– Despite constant social and educational challenges faced by the people in Gaza, limited healthcare remains to be one of the largest factors hindering the quality of life and standard of living
– More than 40% of the essential drug items in the essential drug list and more than 50% of medical consumables were out of stock before and during the crisis
– Over 200 spare parts were required for repair and the scheduled maintenance of medical equipment for a six month period; valuing $590,000 according to the Ministry of Health (MoH)
– Over 7,700 individuals have been injured in the blockade over the last 5 years; 27% were women and children and during the 8 day crisis; the MoH reported 1399 injuries, 28% female and 37% (516) children, one third of whom were under 5 years old
– Out of the 1,399 injuries; 483 casualties had to undergo surgical operations, 65 had to be admitted to Intensive Care Unit, 42 were referred to Egypt, 4 to Tunisia and 3 to Turkey for advance treatment. Eight cases had surgical amputation of one limb.
– Delays and denials in the issuing of permits for Gaza children seeking medical care in Israel have been putting lives at risk. About one out of every 20 children (174 of about 3,949) referred abroad in 2011 for treatment missed their appointment due to delays in issuing the travel permit. Three permits were denied permission. Three children died while waiting for permission to travel (2011)

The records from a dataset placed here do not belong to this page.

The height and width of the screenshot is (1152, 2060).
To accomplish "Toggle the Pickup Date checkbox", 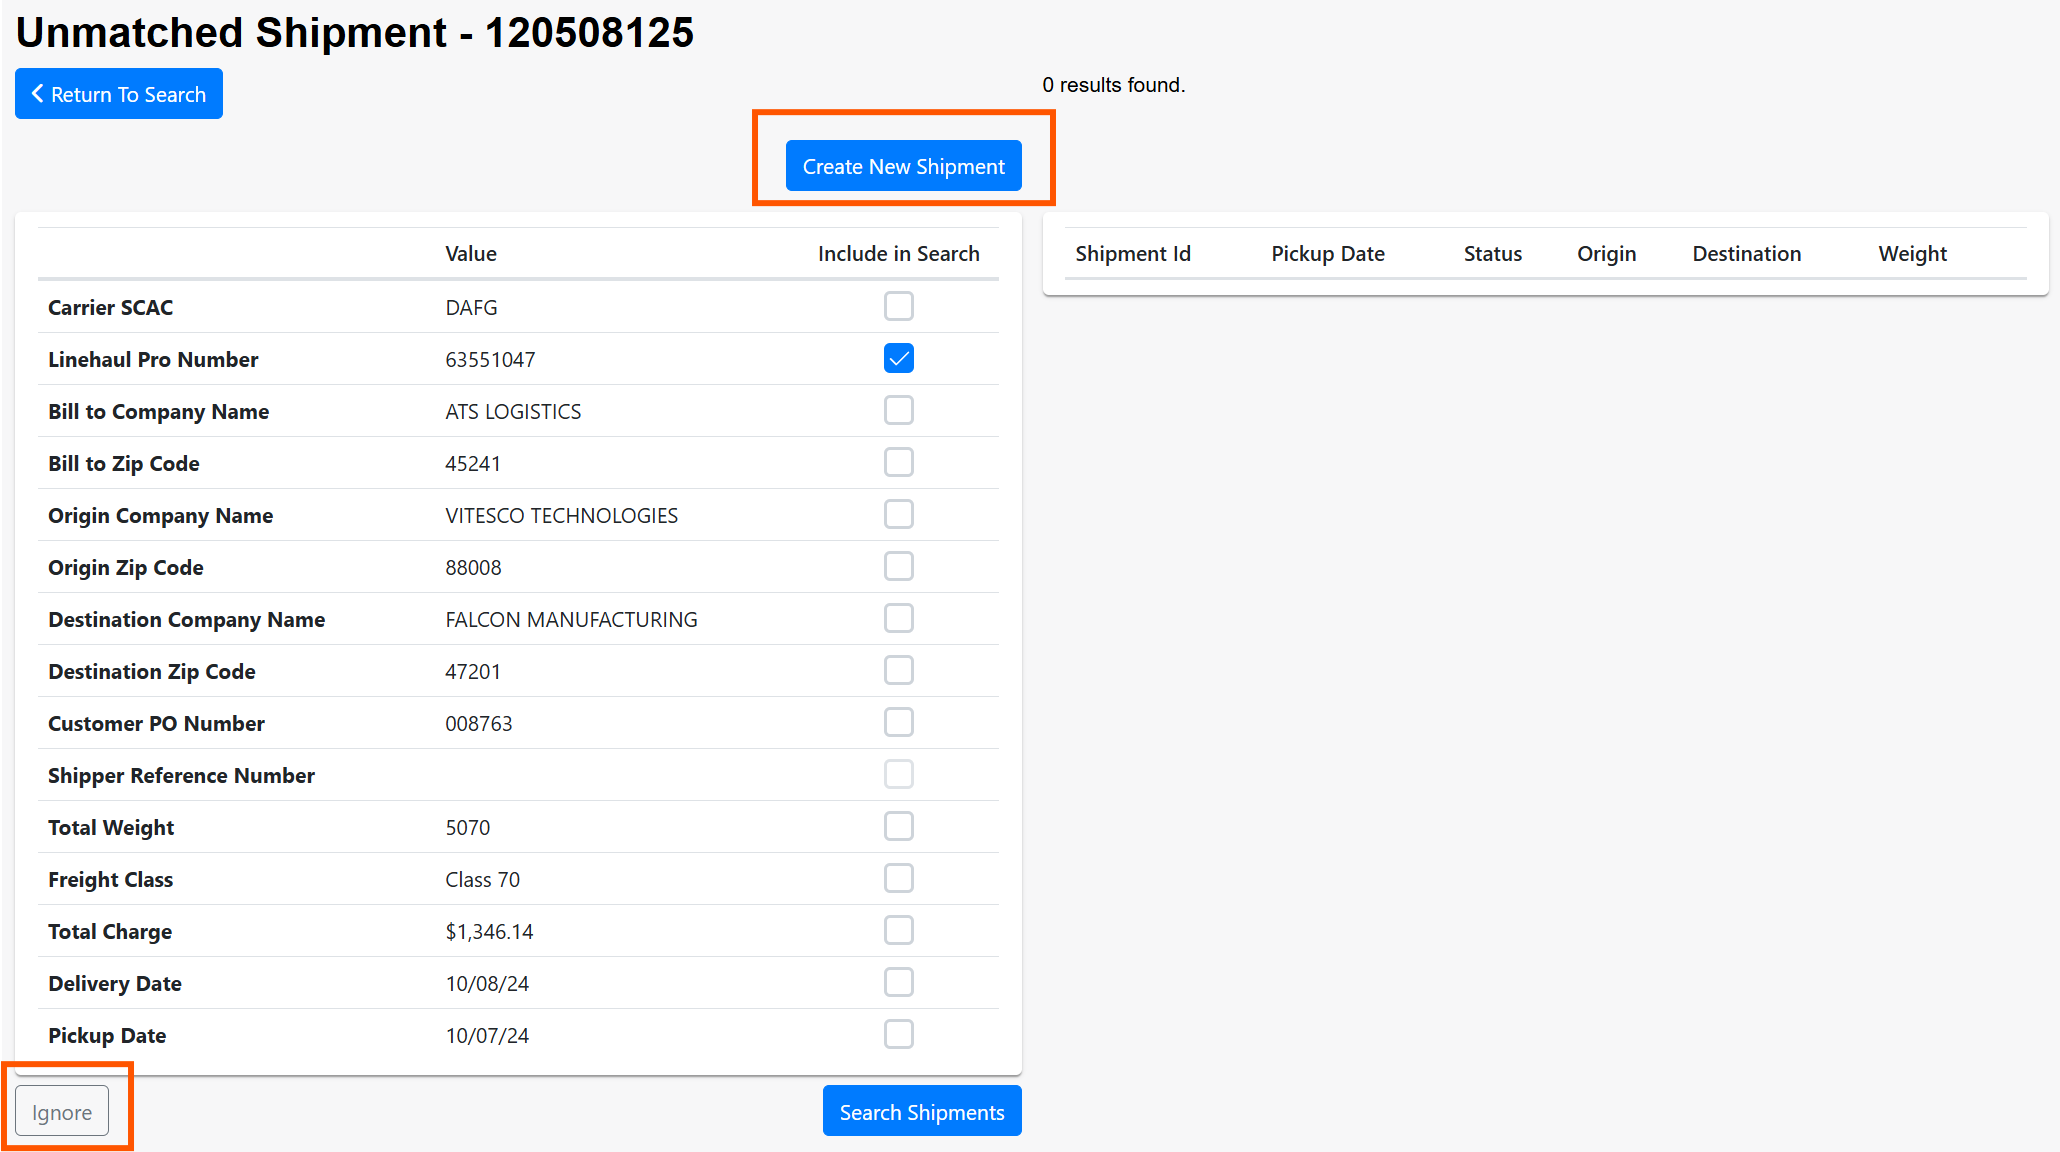I will [898, 1034].
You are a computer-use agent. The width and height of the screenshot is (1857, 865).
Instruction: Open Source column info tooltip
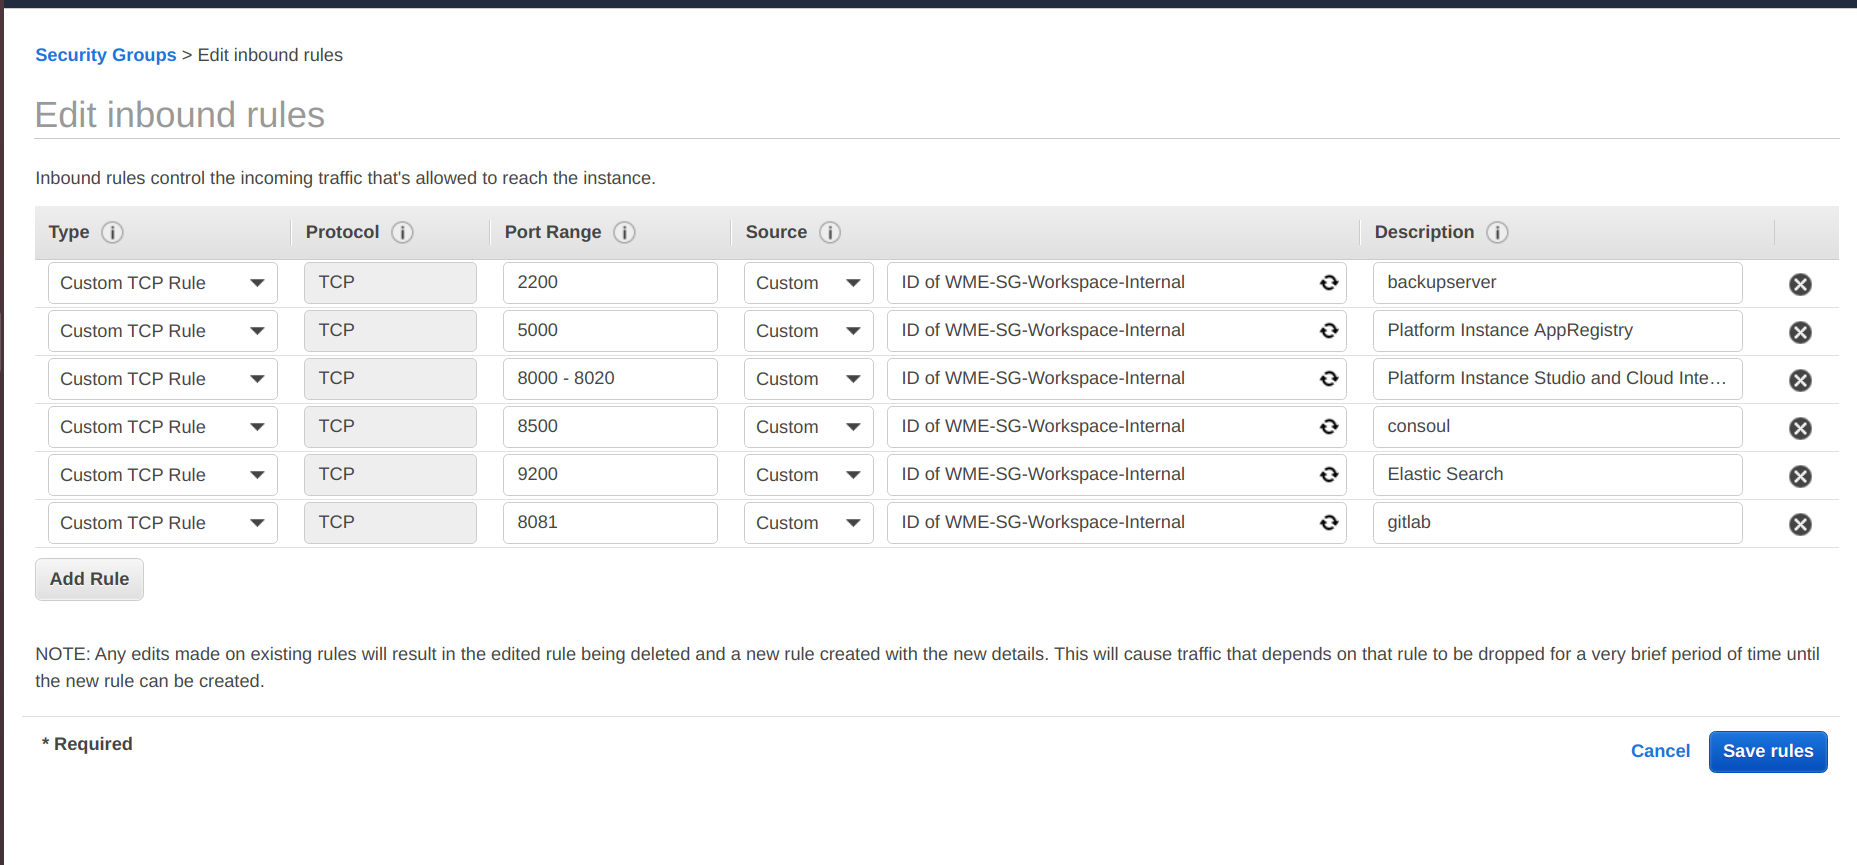(830, 232)
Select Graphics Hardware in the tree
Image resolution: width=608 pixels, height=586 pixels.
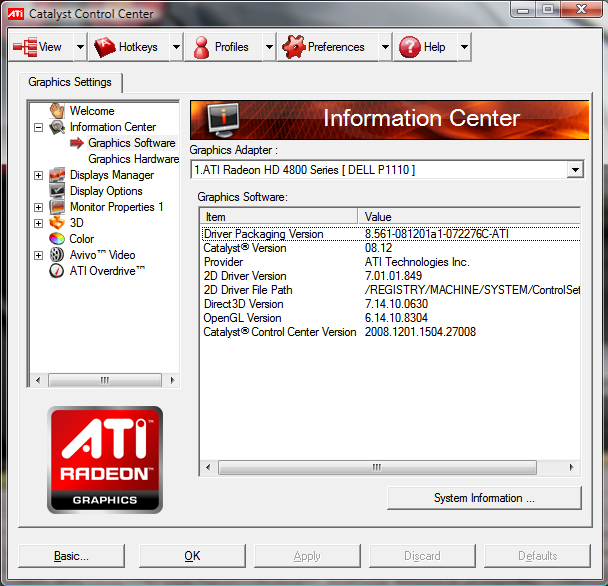[133, 159]

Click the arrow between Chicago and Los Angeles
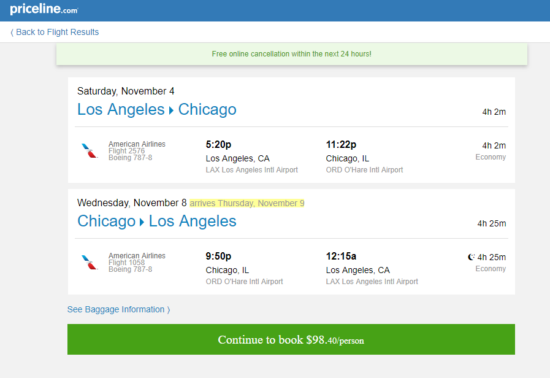click(142, 222)
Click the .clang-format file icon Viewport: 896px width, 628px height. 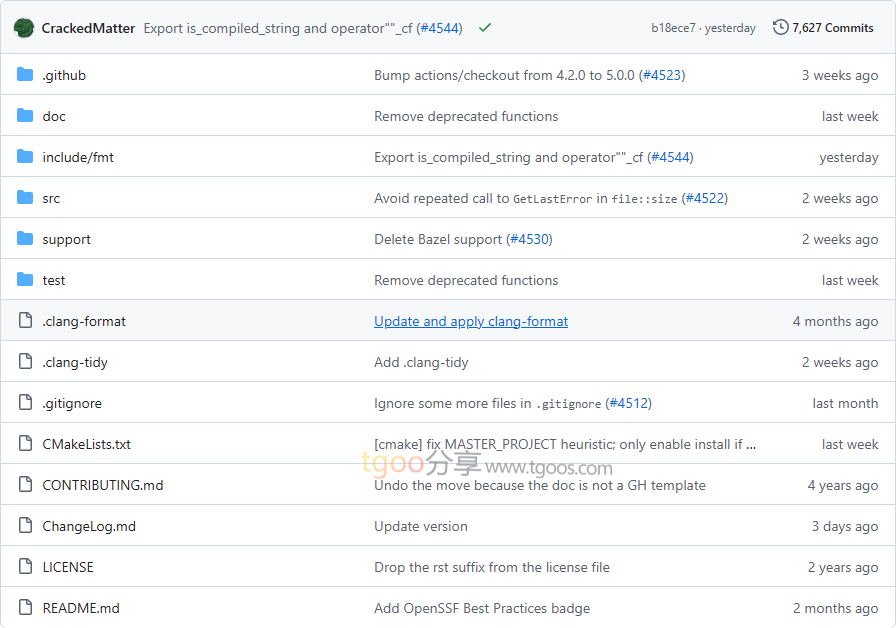[25, 321]
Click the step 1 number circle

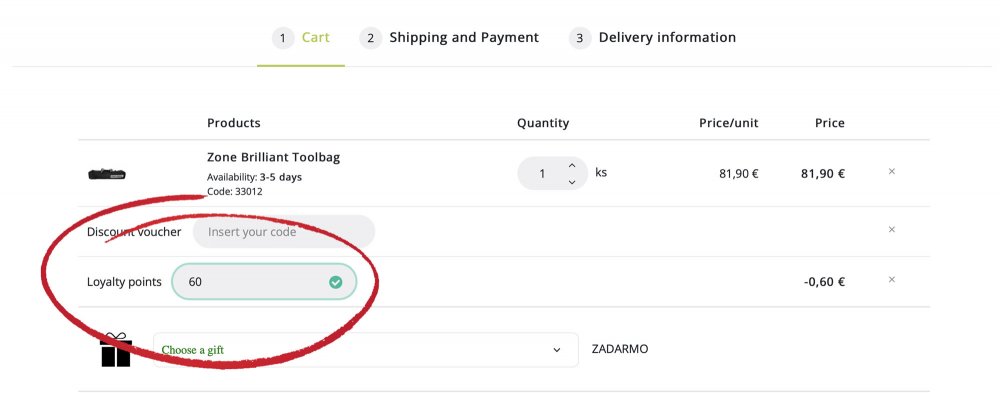283,38
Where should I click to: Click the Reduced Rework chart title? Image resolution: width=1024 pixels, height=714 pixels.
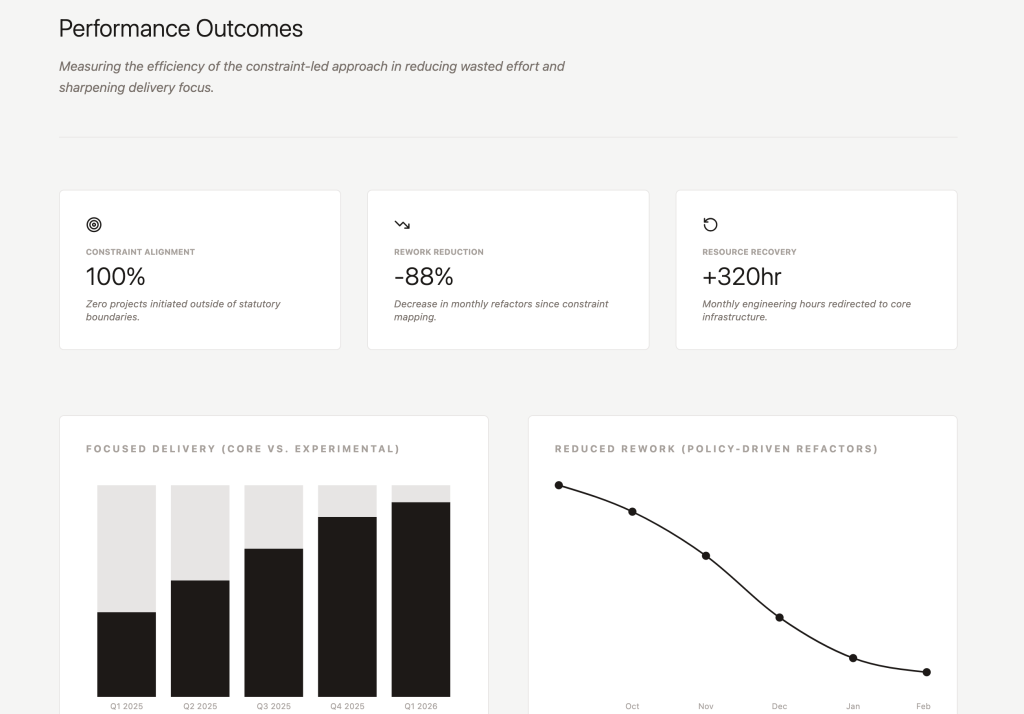(716, 449)
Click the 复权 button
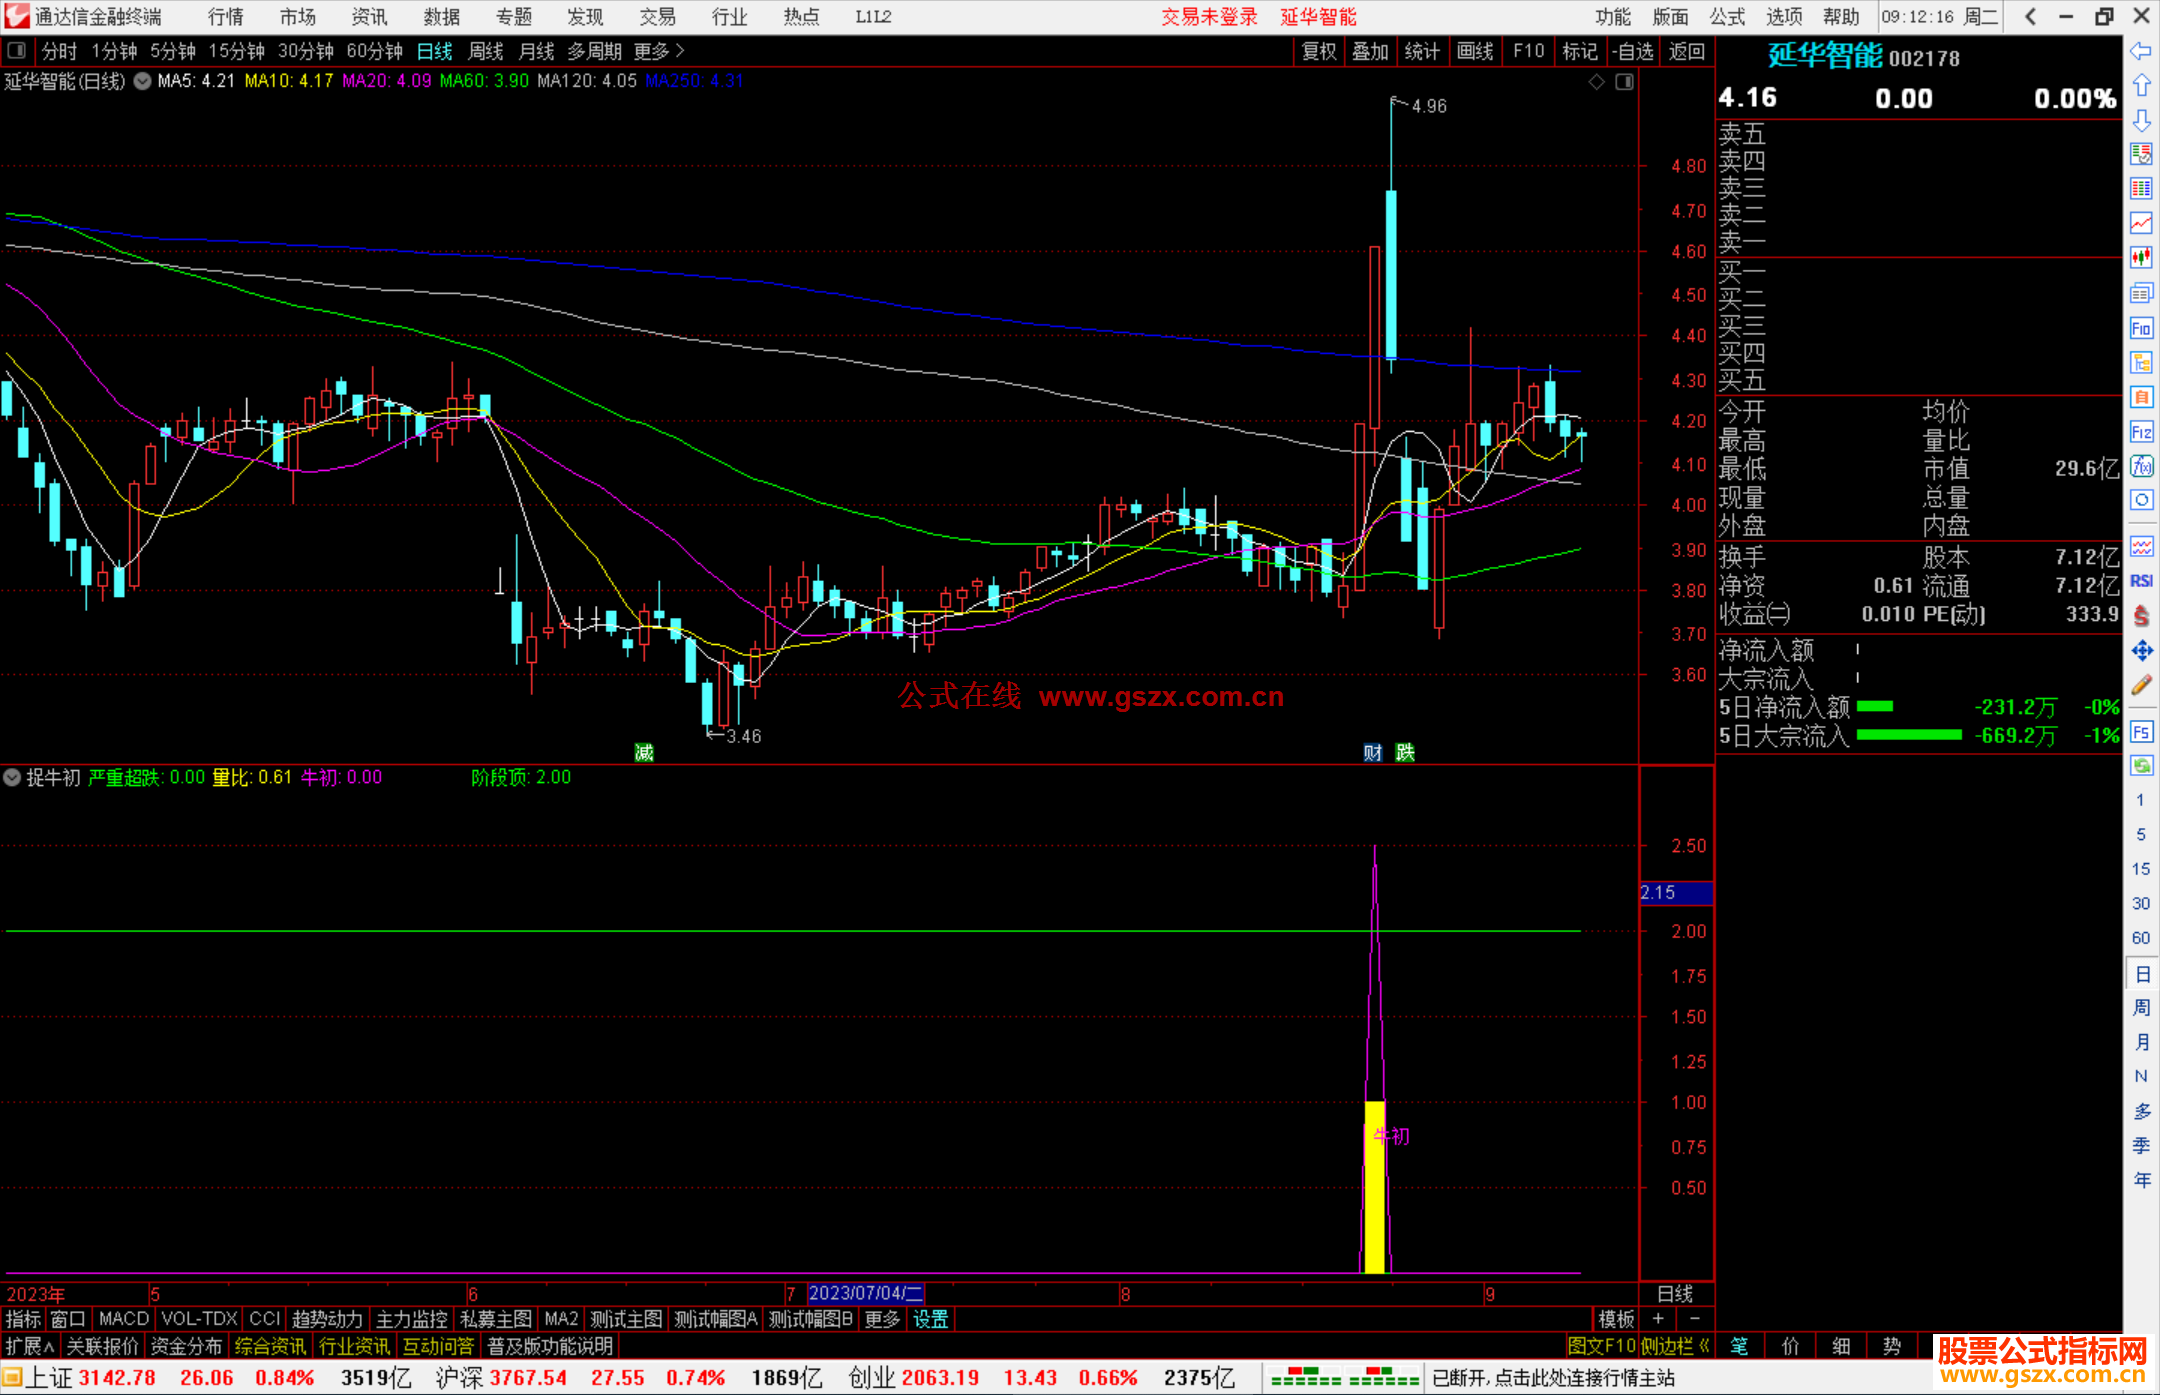The image size is (2160, 1395). coord(1318,51)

The above facts are only a snapshot of the reality of life in Gaza. The children of Gaza are continuously fighting for their future, and the partnership between the PCRF and Cycling4Gaza aims to provide the support system for them to do so.
Cycling4Gaza has partnered with The Palestine Children’s Relief Fund in an effort to address some of the obstacles people face in Gaza when it comes to medical care. PCRF has developed the REACH Gaza (Reaching Every Affected Child in Gaza) project to identify every child in need of medical attention throughout Gaza and create a database of their condition, medical history and the care required. Subsequently, children will be provided with the necessary treatment through sponsoring treatment locally, visiting international volunteer missions and sending children abroad for care. The REACH Gaza project requires approximately USD 1.5 million annually and positively impacts the lives of over 1,500 children a year.
REACH Gaza aims to improve and strengthen the currently underdeveloped health-care system in Gaza, particularly when it comes to providing surgery for children in need of medical care. In addition to causing a chronic shortage of medical equipment and supplies in Gaza, the 6 year long siege on the Gaza Strip has prevented children and their families from travelling freely into the West Bank and abroad in order to receive the urgent care and treatment they need.
The REACH Gaza project was supported through 2013 and 2014 cycles.
The REACH Gaza project:
1. Sponsored 40 volunteer international medical missions from the Americas, Europe and Australia to perform life changing and lifesaving surgeries on children in need of vital medical care.
2. Provided essential medical care for 1527 children.
3. Performed 10 cardiac missions, 7 orthopedic missions and 5 plastic surgery missions.
4. Provided 922 professional wheelchairs for disabled children.
5. Supported the medical treatment of 21 children who were required to travel outside Palestine for care.
6. Developed and implemented an intricate database containing thousands of documented medical cases of the children in need of treatment in Gaza
Project Objective: to identify and provide vital health care to all the children in need living in Gaza.
Over 1,500 children a year can be supported through the implementation of this project. The project aims to alleviate part the burden of the current healthcare situation in Gaza by providing accessible and necessary medical treatment to each child in need.
The Individual Missions:
– 10 Cardiac Surgery Missions
These missions treated 114 children, some as young as 3 months old, who were born with congenital heart defects. Funds covered airfare, accommodations, meals and local transportation for volunteer surgeons and their teams.
– 7 Orthopedic Missions
These missions treated 96 children born with congenital orthopedic deformities which can affect their mobility and ability to attend school and participate in normal social activities.
– 5 Plastic Surgery Missions
These missions treat 118 children suffering from a wide range of conditions, from cleft palettes to severe scarring.
– Wheelchair Missions
Two shipments of wheelchairs were sent to Gaza, providing 922 children with a professionally fitted wheelchair. The funds covered the cost of the chairs as well as travel expenses for a team of certified physical therapists who ensure that each child receives the right wheelchair for their specific needs.
In addition to these specialties, the funds provided travel expenses for 15 medical missions in the areas of Dentistry, General Surgery, Hand Surgery, Neurology, Oncology, Spine Surgery and Urology. These missions treated 277 children.